En Suisse romande, deux projets pionniers rendent les arts vivants accessibles. L’association Ecoute Voir propose des audiodescriptions de spectacles pour les personnes aveugles et malvoyantes. Quant au projet Sourds & Culture, il réalise des interprétations en langue des signes française pour les personnes sourdes et malentendantes. Au cœur de ces deux projets, il y a des personnes touchées. Elles partagent ici leur expertise et leurs expériences.
Visite tactile du plateau du spectacle « Le Bal des voleurs » donnée par Ecoute Voir. © Laurent de Senarclens
Visite tactile du plateau du spectacle « Le Bal des voleurs » de L'outil de la ressemblance donnée par Ecoute Voir.
© Laurent de Senarclens

L’association Ecoute Voir propose des audiodescriptions de spectacles de théâtre, de danse et d’opéra. L’audiodescription consiste à décrire par oral les éléments visuels importants d’un spectacle pour les spectateurs aveugles et malvoyants. Ces spectateurs en ont besoin pour comprendre le spectacle. Il s’agit d’indications portant sur les mouvements, les décors, les costumes, les expressions du visage, les objets et les lumières.
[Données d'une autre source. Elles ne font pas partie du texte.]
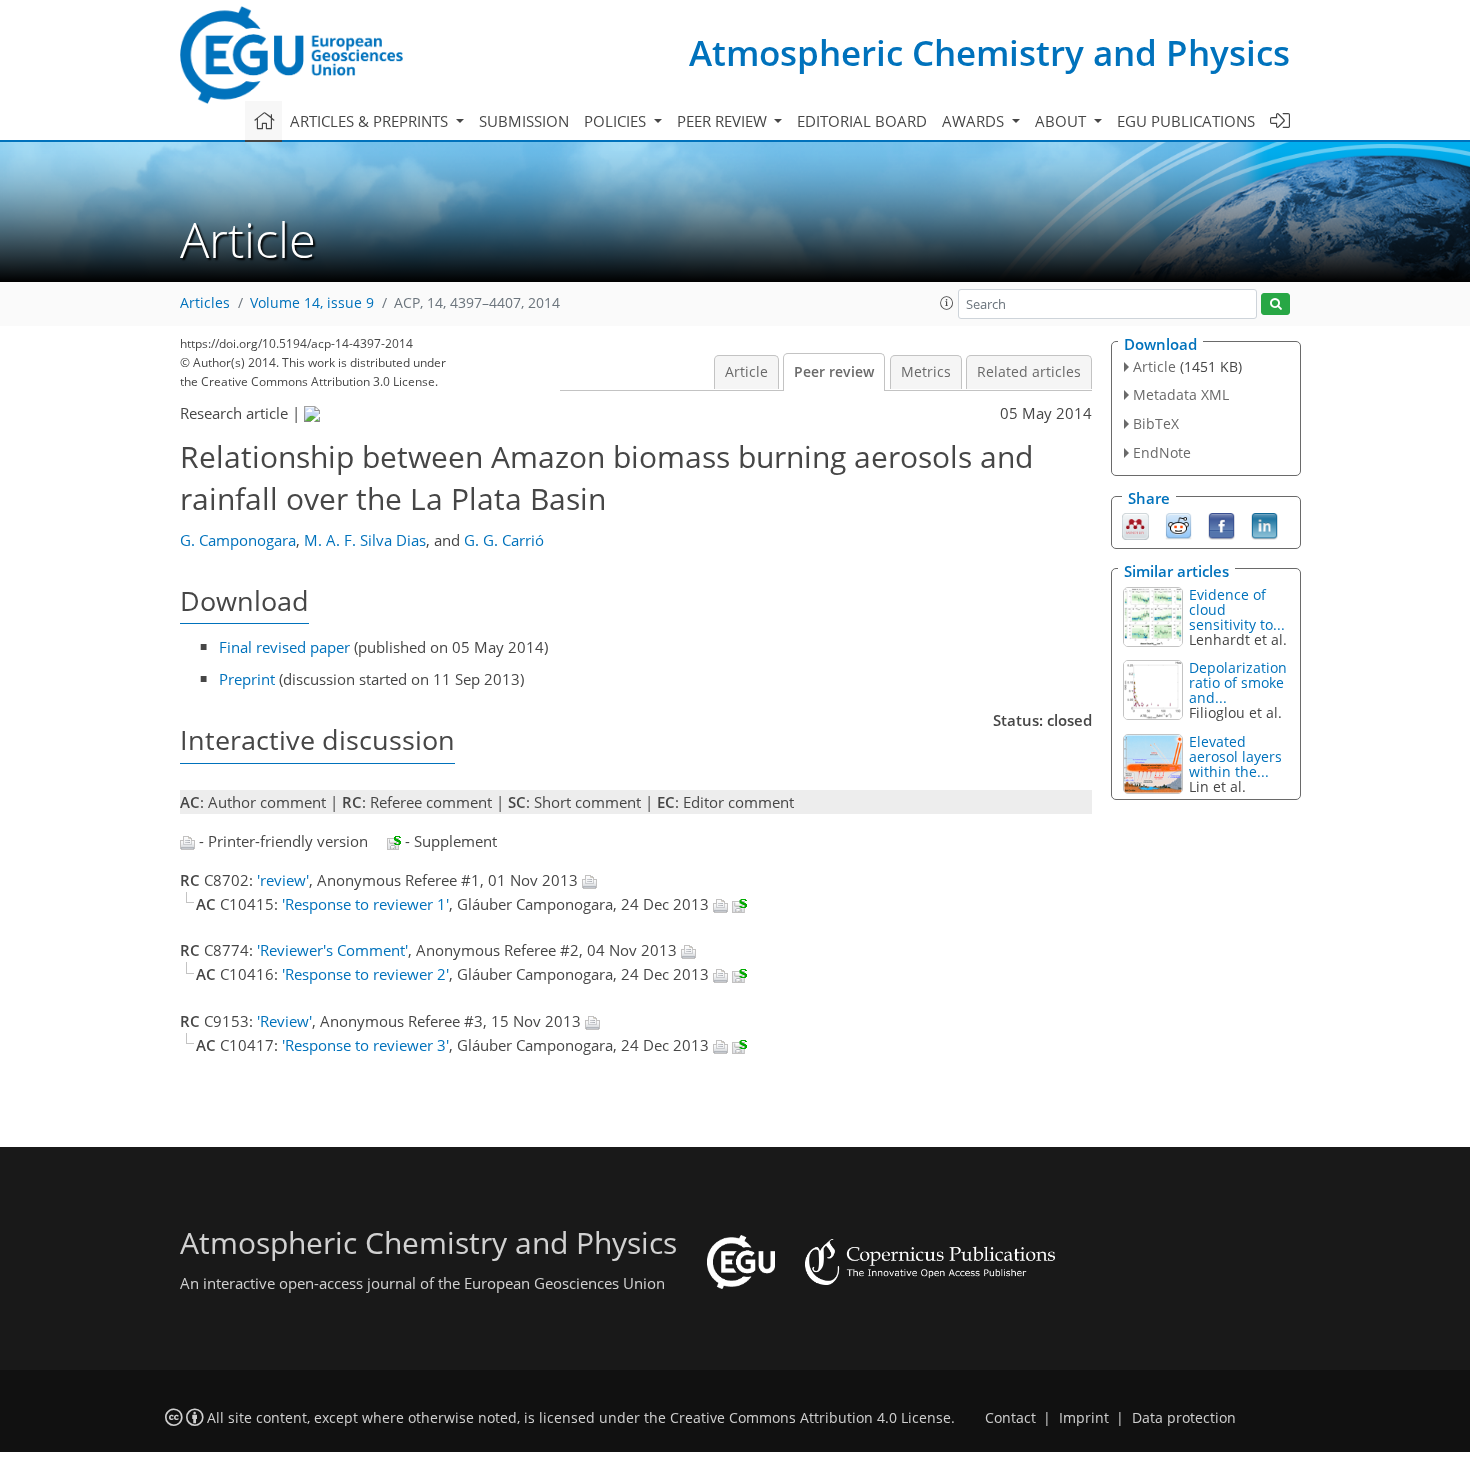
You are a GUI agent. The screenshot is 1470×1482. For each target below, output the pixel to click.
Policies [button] (617, 121)
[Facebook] (1221, 524)
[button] (947, 303)
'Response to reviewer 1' (365, 904)
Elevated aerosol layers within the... (1235, 756)
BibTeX (1156, 423)
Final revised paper (284, 647)
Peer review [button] (724, 121)
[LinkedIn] (1264, 524)
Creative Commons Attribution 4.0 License (810, 1418)
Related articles (1029, 372)
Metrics (926, 372)
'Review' (284, 1021)
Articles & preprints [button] (371, 121)
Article (746, 372)
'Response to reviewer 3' (365, 1045)
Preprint (247, 679)
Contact (1010, 1418)
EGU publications (1186, 121)
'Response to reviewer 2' (365, 974)
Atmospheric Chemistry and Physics (989, 52)
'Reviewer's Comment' (332, 950)
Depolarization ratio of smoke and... (1238, 682)
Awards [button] (975, 121)
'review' (283, 880)
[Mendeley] (1135, 524)
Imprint (1084, 1418)
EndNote (1162, 452)
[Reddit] (1178, 524)
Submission (524, 121)
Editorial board (862, 121)
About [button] (1062, 121)
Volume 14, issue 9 (312, 303)
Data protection (1184, 1418)
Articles (205, 303)
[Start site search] (1275, 304)
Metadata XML (1181, 394)
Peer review (834, 372)
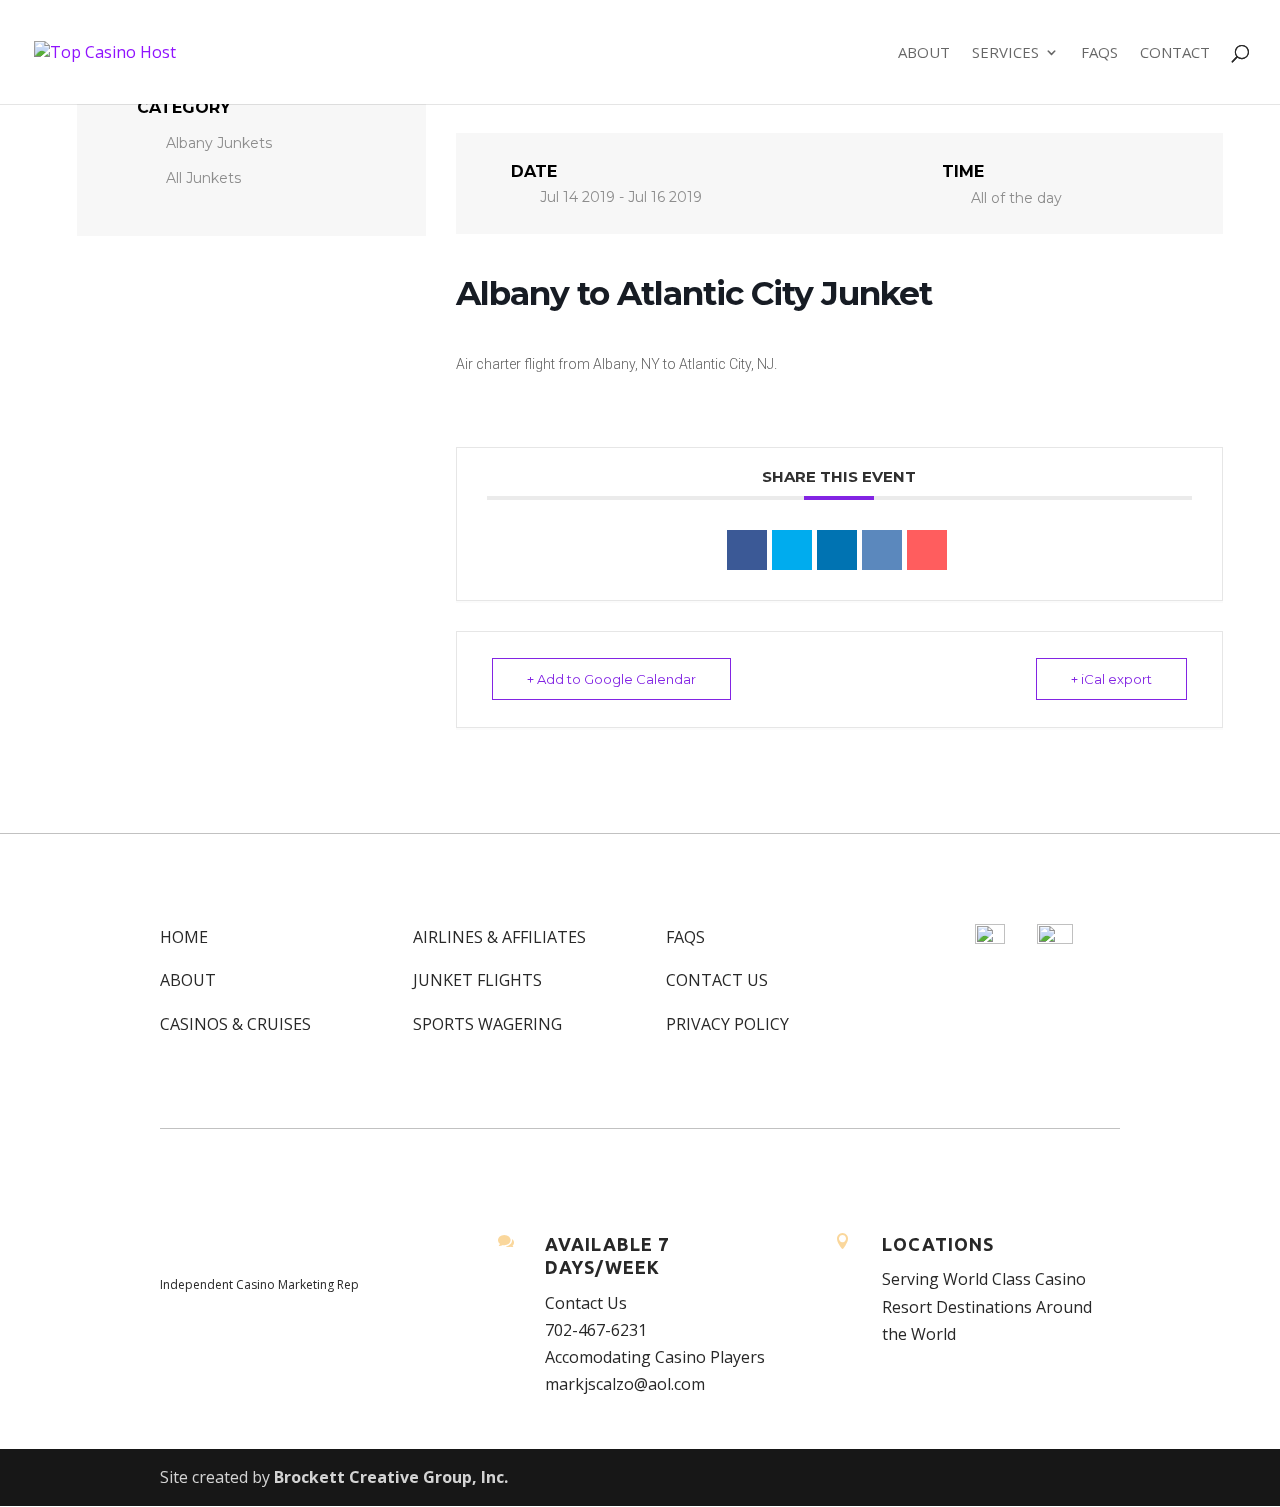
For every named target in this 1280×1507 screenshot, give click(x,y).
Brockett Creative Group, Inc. (391, 1477)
Deux comédiens professionnels formés donnent ces audiodescriptions. Ils accompagnent le processus artistique. Ils écrivent, font tester et adaptent leur scénario. Ce scénario répond aux besoins des spectateurs aveugles et malvoyants. Il valorise aussi le texte et le jeu théâtral. Avant la représentation, les deux audiodescripteurs prennent place dans un espace en coulisses relié au plateau par une caméra. Les spectateurs aveugles et malvoyants s’équipent de casques pour écouter la pièce et l’audiodescription. Calés sur le jeu des acteurs, les comédiens audiodécrivent le spectacle.

Les représentations sont précédées d’une visite tactile du plateau de jeu. Cette visite réunit les spectateurs aveugles et malvoyants et leurs accompagnants, un audiodescripteur et parfois des comédiens.
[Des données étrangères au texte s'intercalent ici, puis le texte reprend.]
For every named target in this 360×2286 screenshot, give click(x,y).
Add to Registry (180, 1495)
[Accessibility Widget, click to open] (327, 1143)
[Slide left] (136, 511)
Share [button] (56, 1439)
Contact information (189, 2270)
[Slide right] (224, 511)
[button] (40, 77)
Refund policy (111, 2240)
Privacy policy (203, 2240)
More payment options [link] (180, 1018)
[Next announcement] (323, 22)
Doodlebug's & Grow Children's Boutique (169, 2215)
​Françoise Déglon, membre malvoyante du comité d’Ecoute Voir

Comment avez-vous découvert l’offre de théâtre audiodécrit ?
J’ai un abonnement aux deux théâtres Equilibre et Nuithonie de Fribourg depuis des décennies. Ecoute Voir a audiodécrit une pièce et ce fut une super découverte. J’aime aller au théâtre depuis toujours. Pour moi, aller d’Evolène, où j’habite, à Fribourg pour un spectacle, ce sont mes vacances ! Lorsque la représentation est audiodécrite, l’expérience est plus complète et la soirée plus confortable.

Cette offre intéresse-t-elle vos connaissances malvoyantes ou aveugles ?
Je suis membre de la section fribourgeoise de la Fédération suisse des aveugles et malvoyants (FSA). J’incite les membres à venir, un groupe de fidèles s’est formé, et à chaque nouvelle représentation, une nouvelle personne se joint à nous.
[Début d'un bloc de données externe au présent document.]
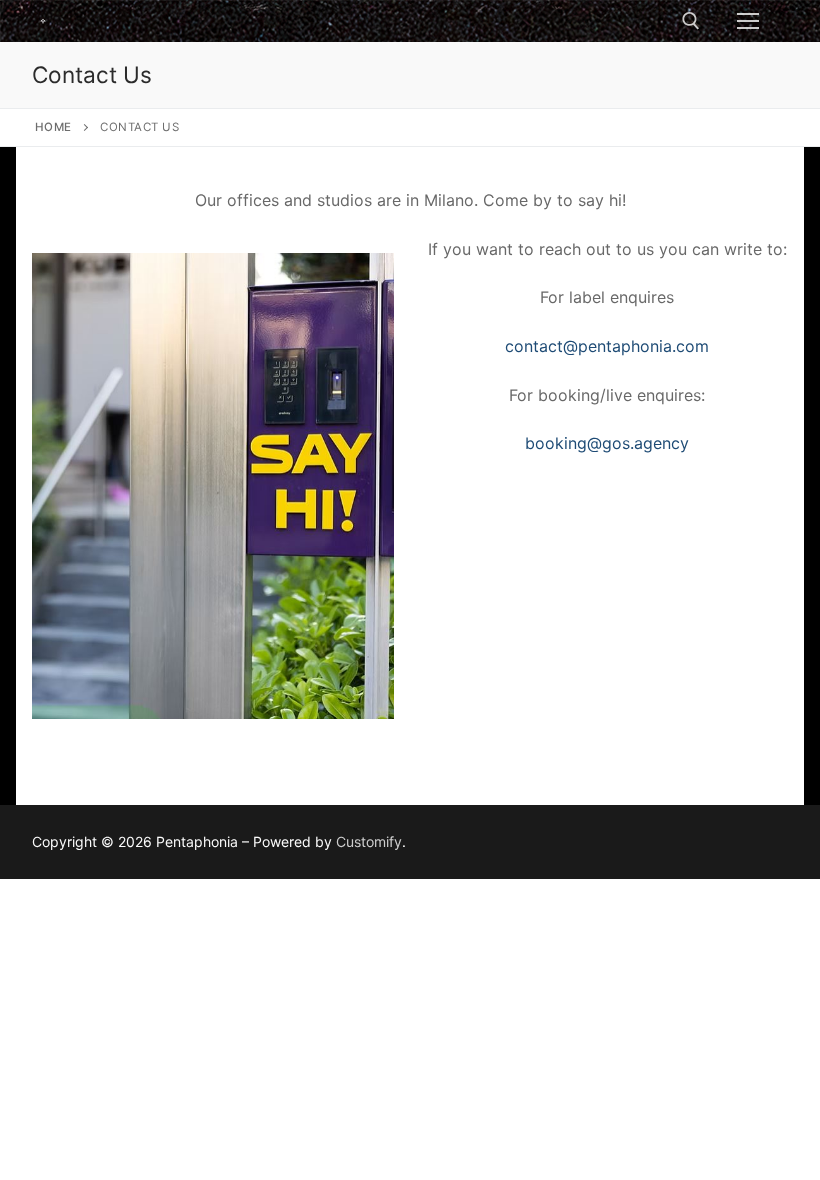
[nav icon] (748, 21)
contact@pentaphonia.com (607, 346)
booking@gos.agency (607, 443)
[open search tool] (691, 21)
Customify (369, 841)
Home (53, 127)
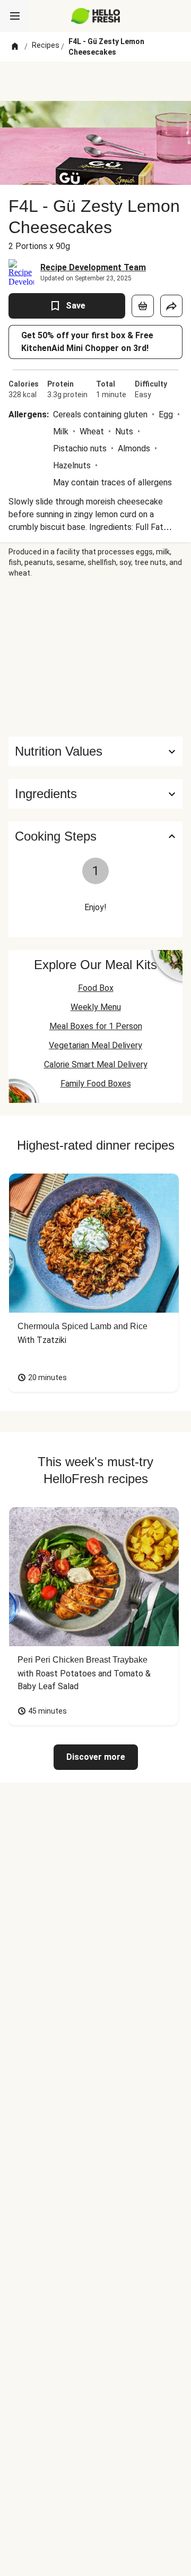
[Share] (171, 306)
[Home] (14, 47)
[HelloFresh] (95, 16)
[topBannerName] (95, 81)
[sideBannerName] (95, 657)
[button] (95, 793)
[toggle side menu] (15, 16)
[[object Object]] (143, 306)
« La meilleure inclusion, c’est d’être visible parmi les autres. Aussi au théâtre. »
Françoise Déglon, membre malvoyante du comité d’Ecoute Voir

L’audiodescription de spectacles théâtraux trouve donc son public ?
La fréquentation évolue dans le bon sens et je constate que des personnes âgées viennent aussi volontiers. Lorsque l’expérience est confortable, les personnes reviennent. La meilleure inclusion, c’est d’être visible parmi les autres. Aussi au théâtre. Il est donc important que les théâtres mettent en place un accueil adéquat. Ecoute Voir les y aide. Cela reste malgré tout un défi que d’atteindre les personnes aveugles ou malvoyantes. Toutes ne font pas partie des sections de la Fédération suisse des aveugles et malvoyants, il faut trouver d’autres moyens de les informer.

​Stéphane Richard, comédien-audiodescripteur pour Ecoute Voir​

Stéphane Richard est l’un des quatre comédiens à s’être lancé dans l’aventure de l’audiodescription lors d’une formation organisée à La Manufacture, Haute école des arts de la scène de Lausanne. Si lui-même n'est pas en situation de handicap, il sensibilise les équipes des théâtres et les compagnies à la thématique de l'accessibilité, comme audiodescripteur et comme guide des visites tactiles du plateau de jeu. Lors de ces visites, des techniciens, des costumières ou des comédiens partagent en effet parfois une expérience liée au handicap, ou cherchent le contact avec les visiteurs.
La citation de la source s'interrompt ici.